---------- Extracto de la fuente

Ya en pleno siglo III, hemos de destacar a San Hipólito, que, si bien en sus obras trinitarias comete el error de subordinar, de alguna manera, Dios-Hijo a Dios-Padre -cuestión en la que también habían errado otros autores tan respetables como Atenágoras- sin embargo, en su cristología, transmite una doctrina dentro de la más pura ortodoxia, afirmando la unión de las dos naturalezas en Cristo; las dos substancias en una misma persona: en el Verbo; y aclaraba: "El Verbo tomó carne de la Santísima Virgen María y un alma racional, haciéndose hombre para salvar a la humanidad", misma postura que mantendría San Gregario Taumaturgo al llamar a Jesucristo, "Dios de Dios".
El período de tiempo que enmarcan los años 325 y 450, constituye la llamada Edad de Oro de los Padres de la Iglesia, tanto en Oriente como en Occidente. En su transcurso se desarrollaron, como hemos visto más atrás, las grandes herejías, aflorando, a la vez, las más señeras figuras de la ortodoxia católica, que con su sabiduría y su esfuerzo, habrían de dejar plenamente dilucidados los dogmas de la Trinidad, de la Encarnación, de la Redención y de la Gracia.
En una primera época, que podemos limitar en el segundo Concilio Ecuménico de Constantinopla, el año 381, quedó definida la verdadera divinidad y perfecta humanidad del Salvador, contra el arrianismo, macedonianismo y apolinarismo. En la segunda, que se prolonga hasta el Concilio de Calcedonia del 451, fue precisada la relación del elemento divino con el humano en el Dios-Hombre y quedó establecido, que en una sola persona se juntaron dos naturalezas -sin mudarse ni confundirse- en contra de los errores del nestorianismo y del monofisitismo.

--------------------
---------- Datos proporcionados

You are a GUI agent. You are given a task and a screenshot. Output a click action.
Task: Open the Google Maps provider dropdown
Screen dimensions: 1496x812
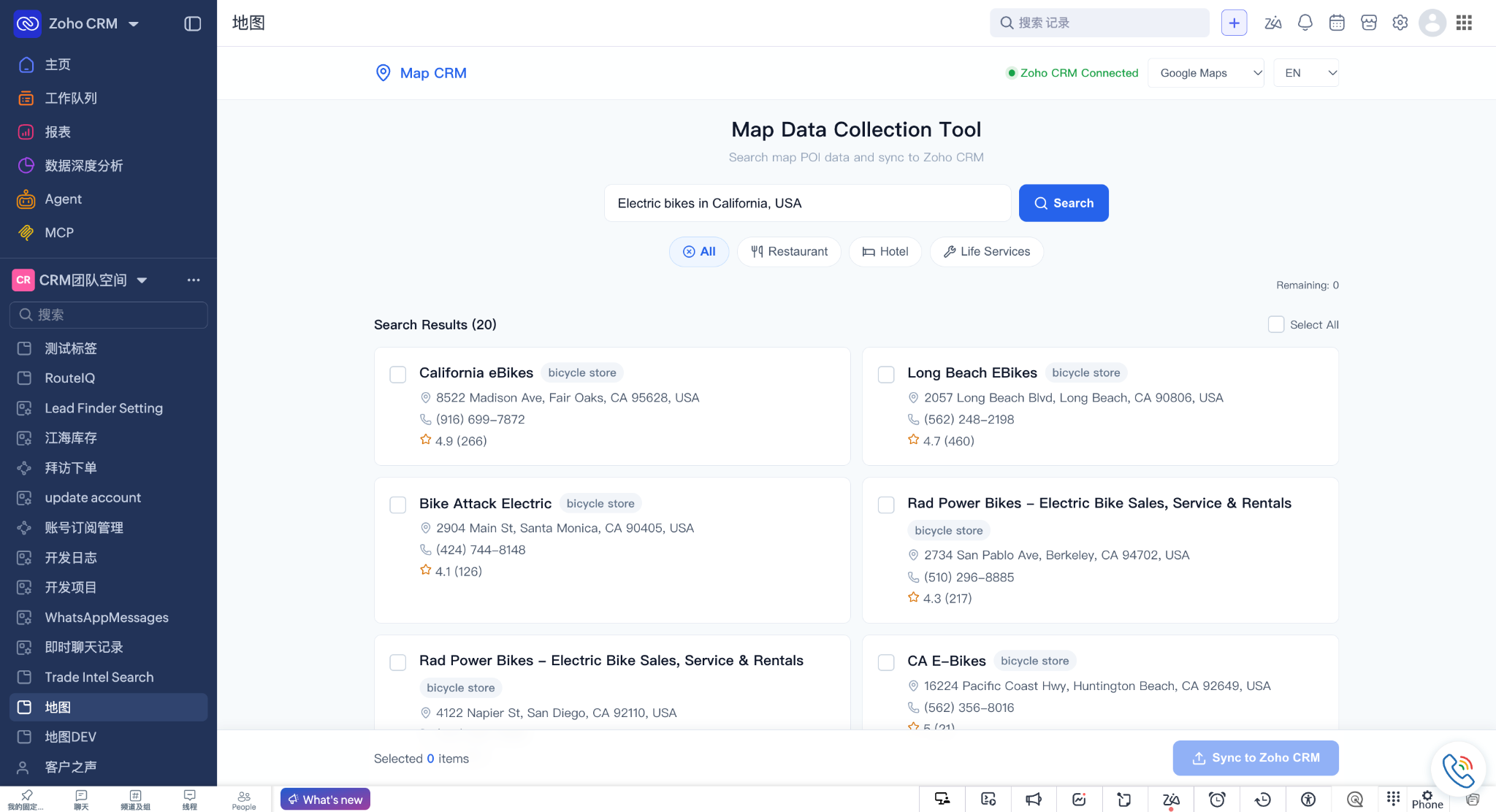pyautogui.click(x=1206, y=73)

--------------------

## Tarea planteada:
Según el extracto sobre los Padres de la Iglesia, ¿qué período de años abarca la llamada Edad de Oro de los Padres de la Iglesia? Los datos no son necesarios.

## Solución del problema:
El período comprendido entre los años 325 y 450.